Both the thickened ZPC and the lucent scurvy zone are prone to fracture. Metaphyseal fractures are common, with associated subperiosteal hemorrhage. Subperiosteal hemorrhage is initially seen as a soft tissue opacity along the shaft of a tubular bone, which eventually mineralizes and becomes the new cortex [ Fig. 7.49B ]. A prominent metaphyseal spur (“Pelkan spur”) may be seen after a fracture, with lateral extension of the dense, thickened ZPC.

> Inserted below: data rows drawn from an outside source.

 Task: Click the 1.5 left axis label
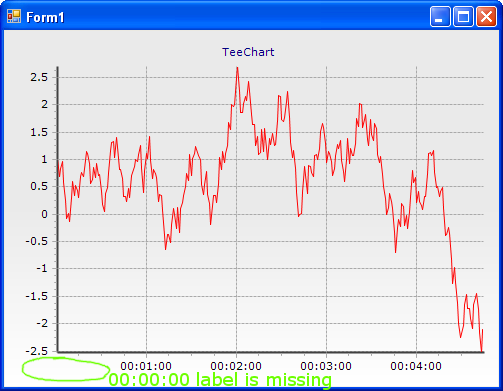(x=39, y=132)
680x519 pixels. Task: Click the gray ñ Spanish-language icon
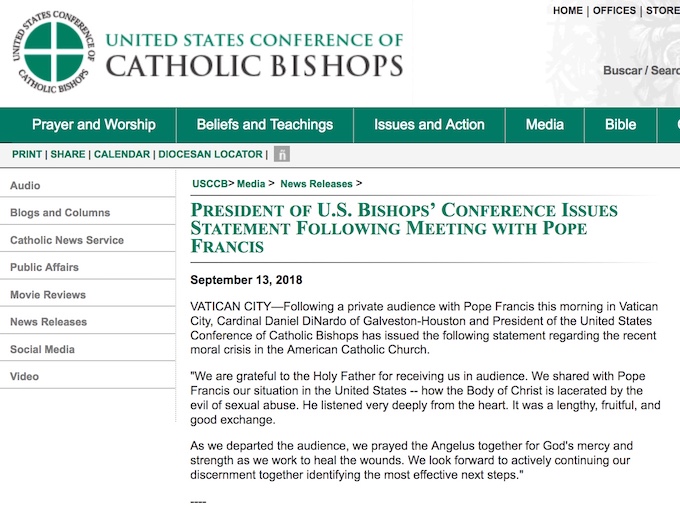tap(282, 155)
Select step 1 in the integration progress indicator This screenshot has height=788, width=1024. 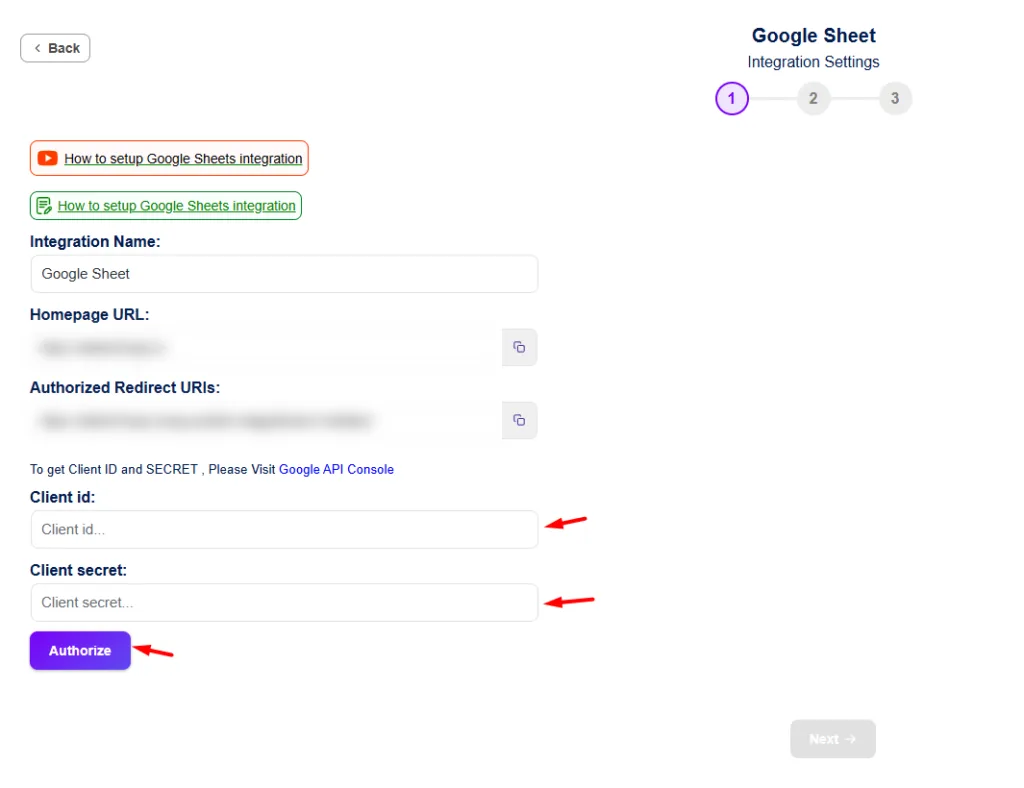tap(732, 98)
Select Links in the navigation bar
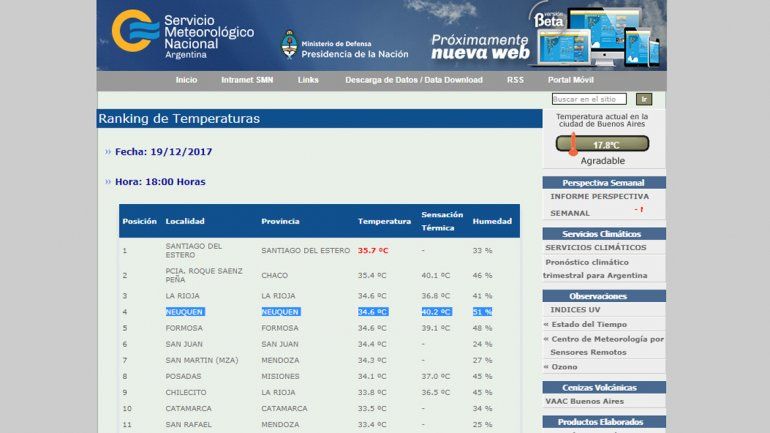Viewport: 770px width, 433px height. coord(308,80)
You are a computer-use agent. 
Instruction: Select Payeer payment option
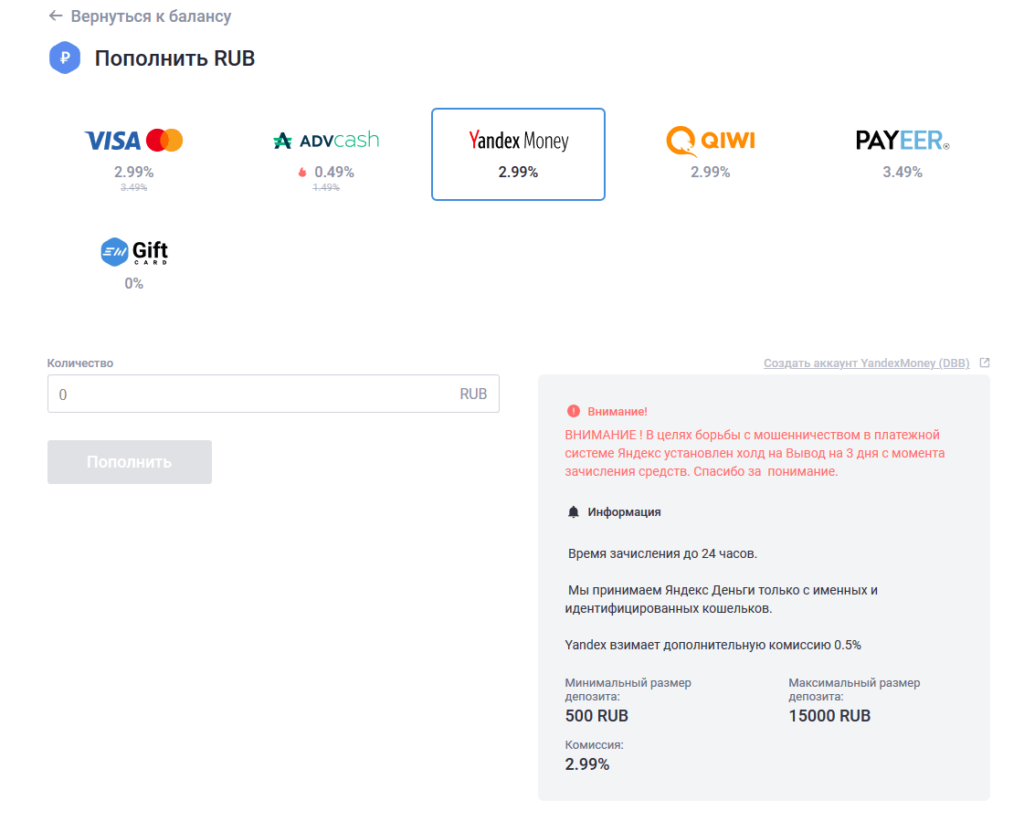point(902,154)
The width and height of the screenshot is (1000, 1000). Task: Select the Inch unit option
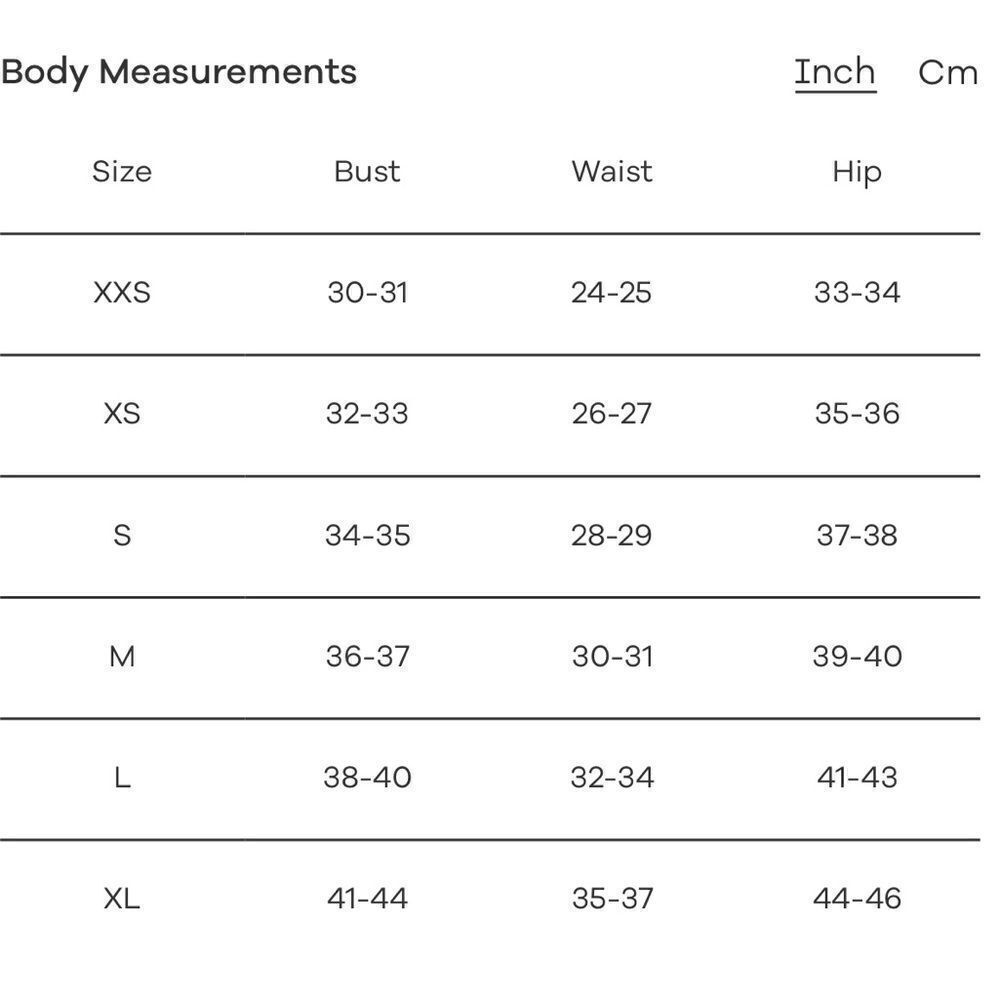pyautogui.click(x=835, y=72)
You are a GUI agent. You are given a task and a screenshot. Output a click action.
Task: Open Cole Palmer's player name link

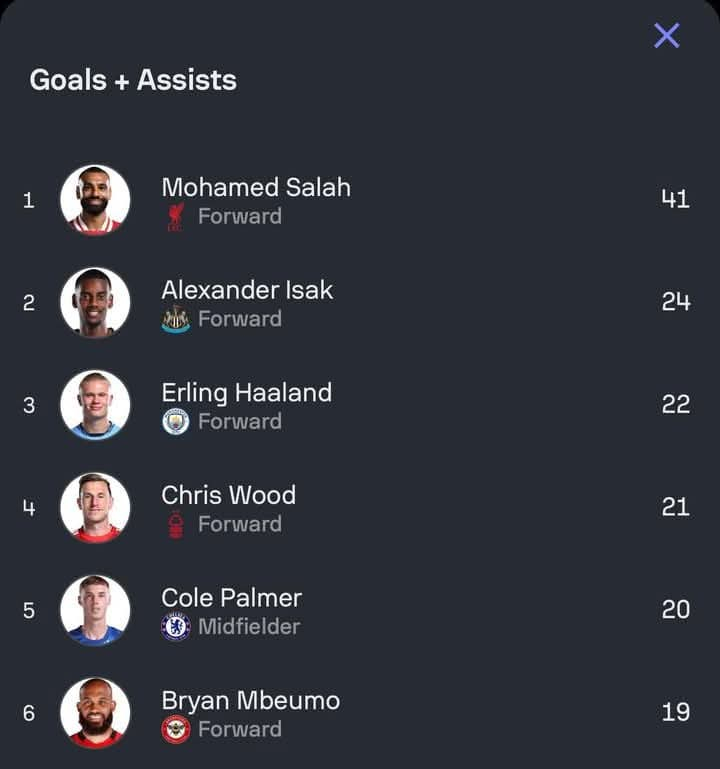tap(231, 598)
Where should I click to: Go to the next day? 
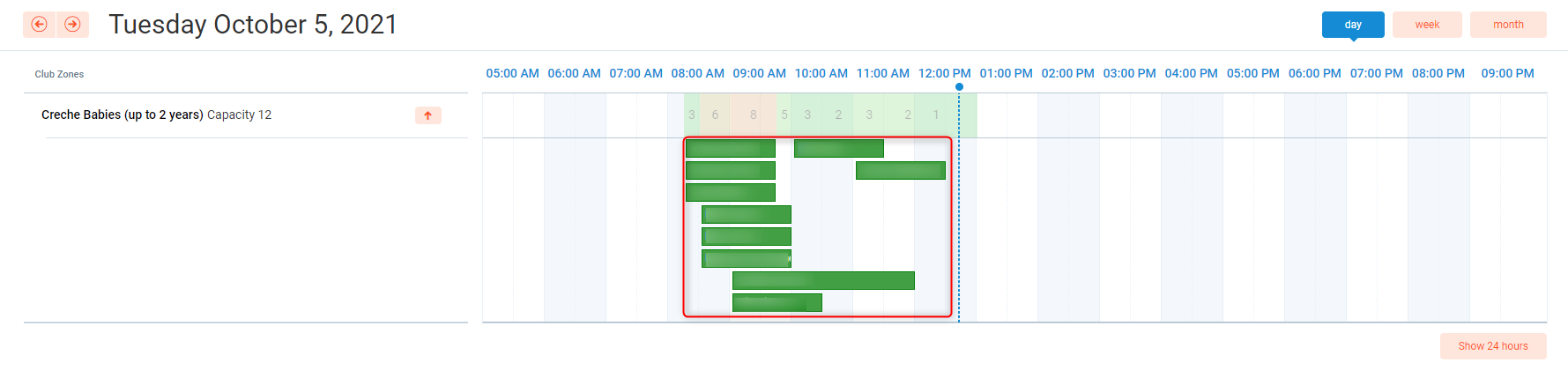tap(73, 25)
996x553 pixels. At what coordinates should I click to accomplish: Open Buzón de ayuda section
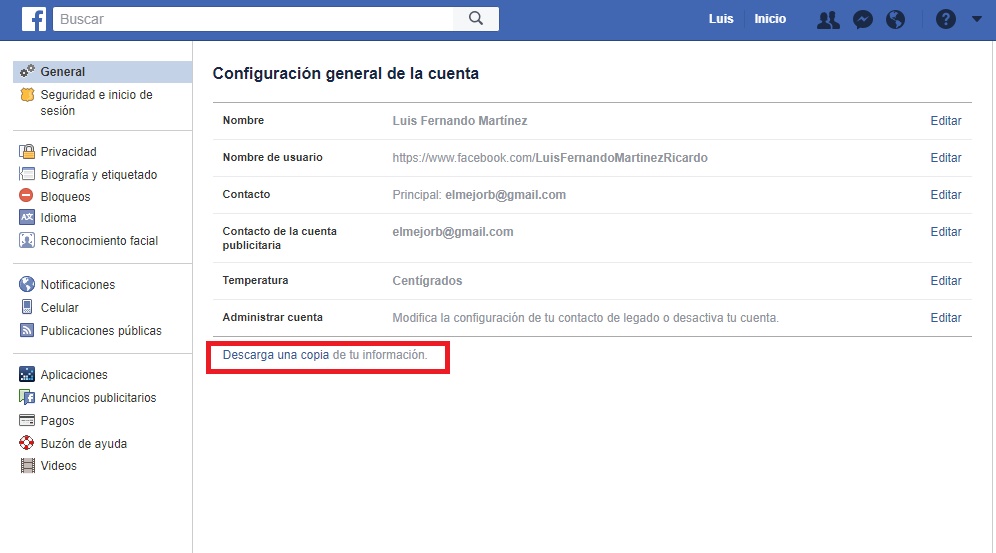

Lead poisoning is the most common type of heavy metal poisoning seen in children. It is usually related to the ingestion of lead-based paint chips found in older homes. Clinically, patients may present with abdominal pain, encephalopathy, peripheral neuropathy, and anemia. On abdominal radiographs, lead-based paint chips may be visualized in the bowel [ Fig. 7.50 ]. Bony manifestations are typically a late finding of chronic lead exposure. Lead toxicity interferes with the resorption of calcified cartilage in the primary spongiosa. This accumulates and leads to the formation of the dense, radiopaque metaphyseal bands (“lead lines”) that are characteristic of this disease [ Figs. 7.9 and 7.50 ]. The major differential diagnostic consideration is the normal, physiologic dense bands that are typically seen in the metaphyses of the more rapidly growing long bones in young children. Lead lines will be seen in all metaphyses, including those of the more slowly growing bones such as the fibula.